* Task prompt
Render as a Markdown table with the columns Row and Line, numbering each row and leaving out blank lines. Begin at the line that has "Enable strikethrough formatting" and stop at the end of the items, and leave the pictures out of the answer.

* Input rows
-------
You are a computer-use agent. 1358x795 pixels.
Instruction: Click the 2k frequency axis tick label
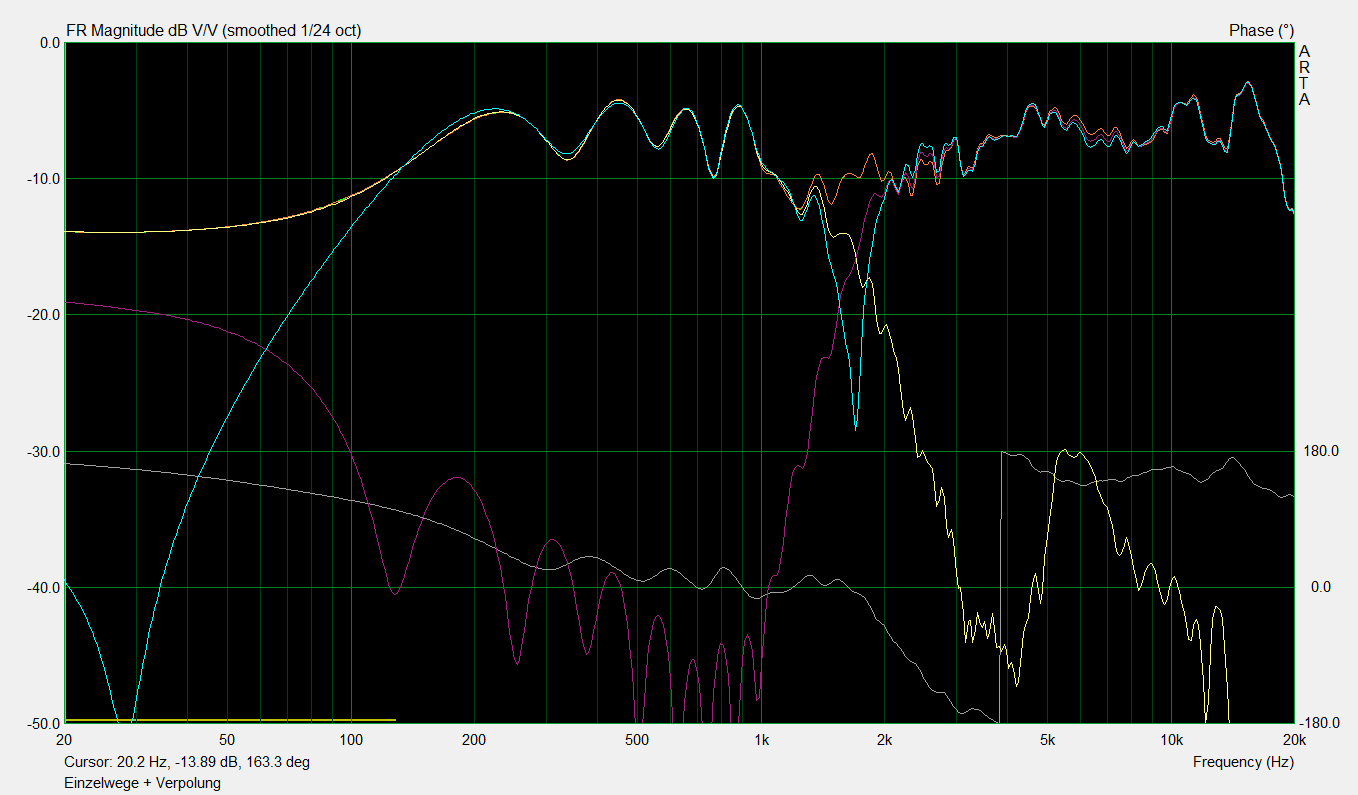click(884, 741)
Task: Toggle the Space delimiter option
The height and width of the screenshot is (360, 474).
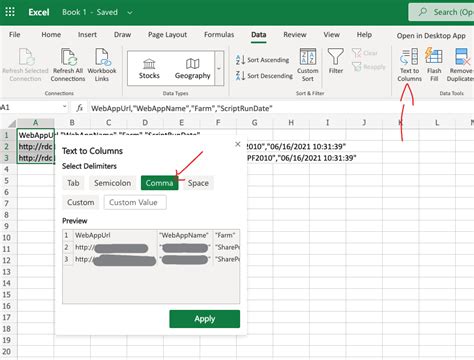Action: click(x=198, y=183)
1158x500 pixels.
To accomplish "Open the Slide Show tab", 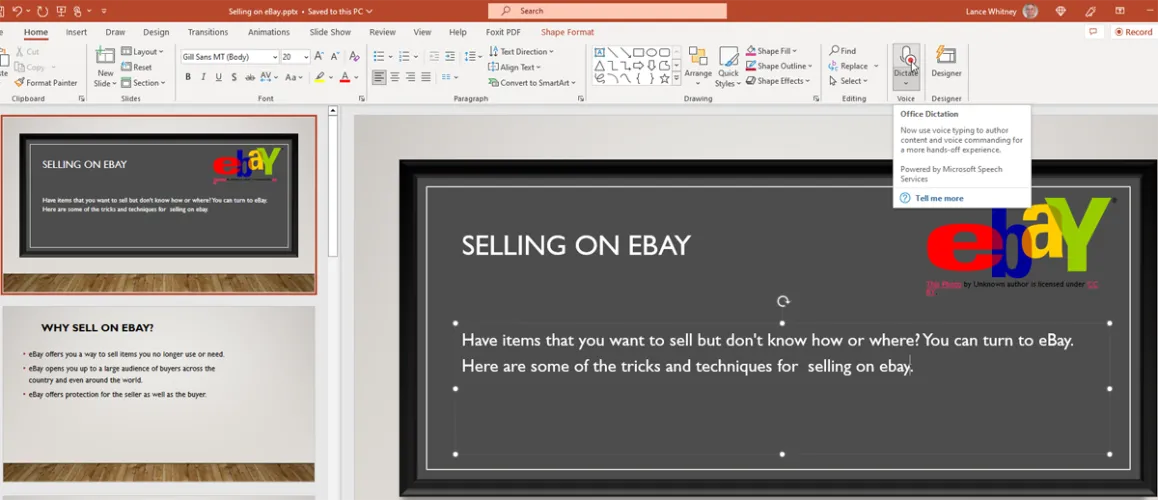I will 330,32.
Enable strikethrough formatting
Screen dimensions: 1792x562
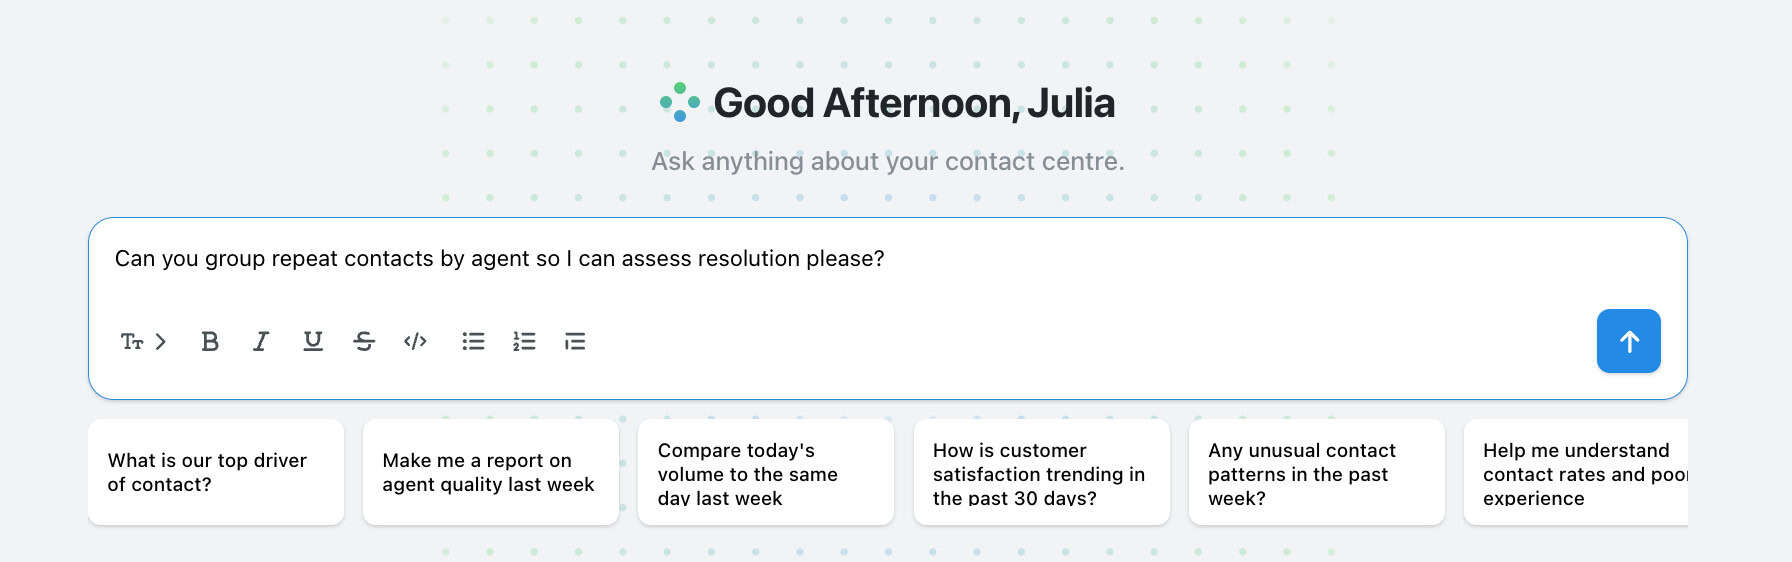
-------
* Exercise response
| Row | Line |
|---|---|
| 1 | Enable strikethrough formatting |
| 2 | Screen dimensions: 1792x562 |